__TEXT SECTION__:
╔══

Radio waves and microwaves are bands of energy spanning a range of wavelengths within the electromagnetic spectrum. They are a form of radiation.
Most people have a very negative view of radiation, but we will discuss that below.
Radio waves and microwaves both are used for communication and microwaves are actually considered a subset of radio wave transmissions. Radio waves are specifically used for fixed transmission and mobile communication in AM, FM, television, and microwave frequencies.
Microwave frequencies, which are shorter than most of the radio band, are on one end of the radio frequency spectrum.
Electromagnetic waveforms are described by several characteristics. Waves have amplitude (energy intensity measured in Watts, typically graphed as the height of a wave peak), frequency (how often a pulse of energy is transmitted measured in cycles/second or Hertz, graphed as a wave), and wavelength (distance between pulses of energy measured in meters, graphed as a distance between waves).
What are radio waves??

╚══

__DATA PROVIDED__:

╔══

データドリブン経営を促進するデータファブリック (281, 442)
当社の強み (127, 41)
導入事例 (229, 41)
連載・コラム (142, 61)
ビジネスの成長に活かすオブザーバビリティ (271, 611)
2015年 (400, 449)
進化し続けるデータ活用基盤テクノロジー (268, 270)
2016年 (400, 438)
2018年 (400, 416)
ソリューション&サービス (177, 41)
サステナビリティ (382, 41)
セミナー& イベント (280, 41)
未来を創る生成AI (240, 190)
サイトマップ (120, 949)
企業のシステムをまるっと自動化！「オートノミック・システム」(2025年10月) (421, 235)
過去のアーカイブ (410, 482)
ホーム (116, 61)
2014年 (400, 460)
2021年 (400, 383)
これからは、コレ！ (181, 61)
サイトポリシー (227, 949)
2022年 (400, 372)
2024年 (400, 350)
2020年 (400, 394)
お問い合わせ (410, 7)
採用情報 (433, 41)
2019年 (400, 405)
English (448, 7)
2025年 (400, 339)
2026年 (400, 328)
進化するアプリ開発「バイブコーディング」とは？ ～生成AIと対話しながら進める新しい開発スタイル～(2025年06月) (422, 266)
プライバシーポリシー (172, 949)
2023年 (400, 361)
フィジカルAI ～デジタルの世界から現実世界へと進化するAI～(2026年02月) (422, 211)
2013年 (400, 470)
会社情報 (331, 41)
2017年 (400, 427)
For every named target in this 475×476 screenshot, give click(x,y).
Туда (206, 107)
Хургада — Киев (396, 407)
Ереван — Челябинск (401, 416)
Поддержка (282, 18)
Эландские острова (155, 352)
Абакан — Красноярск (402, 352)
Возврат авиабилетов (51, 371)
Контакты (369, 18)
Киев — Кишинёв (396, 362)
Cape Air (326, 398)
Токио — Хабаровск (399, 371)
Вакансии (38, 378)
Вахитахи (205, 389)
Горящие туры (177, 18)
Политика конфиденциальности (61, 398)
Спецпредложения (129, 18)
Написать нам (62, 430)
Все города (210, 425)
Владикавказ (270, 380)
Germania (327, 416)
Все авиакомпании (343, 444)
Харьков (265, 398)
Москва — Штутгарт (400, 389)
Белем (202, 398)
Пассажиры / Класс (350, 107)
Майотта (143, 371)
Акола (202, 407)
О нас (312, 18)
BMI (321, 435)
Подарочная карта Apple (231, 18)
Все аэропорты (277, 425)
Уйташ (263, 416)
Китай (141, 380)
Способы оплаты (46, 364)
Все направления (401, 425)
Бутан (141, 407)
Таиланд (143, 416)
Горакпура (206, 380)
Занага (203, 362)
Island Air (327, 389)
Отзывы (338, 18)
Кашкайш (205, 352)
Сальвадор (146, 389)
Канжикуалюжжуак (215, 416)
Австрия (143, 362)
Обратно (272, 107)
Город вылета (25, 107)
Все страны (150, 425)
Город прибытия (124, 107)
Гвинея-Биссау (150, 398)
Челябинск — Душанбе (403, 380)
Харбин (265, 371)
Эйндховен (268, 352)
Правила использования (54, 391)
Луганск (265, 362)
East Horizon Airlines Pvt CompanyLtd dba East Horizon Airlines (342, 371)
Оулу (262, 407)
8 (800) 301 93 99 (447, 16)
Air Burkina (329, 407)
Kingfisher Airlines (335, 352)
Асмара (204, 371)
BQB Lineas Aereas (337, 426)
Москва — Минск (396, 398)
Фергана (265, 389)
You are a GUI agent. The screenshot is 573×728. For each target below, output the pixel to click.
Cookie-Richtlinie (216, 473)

╚══

__GIVEN REQUEST 1__:
Reproduce the passage on radio waves and microwaves word for word, starting with "Radio waves and microwaves both" and going on through "are radio waves??".
__GIVEN REQUEST 2__:
Summarize the passage on radio waves and microwaves in two sentences.
__GIVEN REQUEST 3__:
Extend the passage on radio waves and microwaves, picking up right after its last line.
The items have nothing to do with what you're asked to do here.

__EXPECTED OUTPUT 1__:
Radio waves and microwaves both are used for communication and microwaves are actually considered a subset of radio wave transmissions. Radio waves are specifically used for fixed transmission and mobile communication in AM, FM, television, and microwave frequencies.
Microwave frequencies, which are shorter than most of the radio band, are on one end of the radio frequency spectrum.
Electromagnetic waveforms are described by several characteristics. Waves have amplitude (energy intensity measured in Watts, typically graphed as the height of a wave peak), frequency (how often a pulse of energy is transmitted measured in cycles/second or Hertz, graphed as a wave), and wavelength (distance between pulses of energy measured in meters, graphed as a distance between waves).
What are radio waves??

__EXPECTED OUTPUT 2__:
Radio waves and microwaves are forms of electromagnetic radiation used for communication, with microwaves considered a subset of radio transmissions that lie at the shorter end of the radio frequency spectrum. Electromagnetic waves are described by their amplitude, frequency, and wavelength, measured in Watts, Hertz, and meters.

__EXPECTED OUTPUT 3__:
AM Radio waves (540-1600 kHz) are amplitude modulated, meaning that the transmitter sends out a series of differing intensity pulses in a pattern on top of a fixed radio transmission wave (the carrier wave, corresponding to the frequency of the radio station). These pulse patterns relate to information, such as audio recording.
A receiver built to interpret and convert these signals transduces the pulse patterns back into an audio signal and transmits it to a speaker so that it can be heard.
FM Radio waves (88-108 MHz) are frequency modulated, meaning that the transmitter sends out pulses of energy at constant amplitude on top of a fixed carrier wave, but at different rates (frequencies). These differing compressions of energy are usually audio signals that have been converted.
A receiving station is able to back-convert these intermittent pulses of energy pattern to the original audio signal and send them out to a speaker to be heard.
Television waves send much more complex waveforms due to the audio and visual data being transmitted. They come in two transmission bands: Very High Frequency (VHF) which uses two bandwidths (54-88 MHz and 174-222 MHz, bracketing the radio audio FM band) and Ultra High Frequency (UHF) which uses 470-1000 MHz transmission.
VHF transmissions send video over AM radio bands and audio over FM radio bands.
Microwaves are transmissions in the 300 MHz to 300 GHz band, with wavelengths from one meter down to one millimeter in length. Apart from communication uses, they are also used for navigation (GPS), radar, in radio astronomy, heating (microwave ovens), power transmission, and spectroscopy.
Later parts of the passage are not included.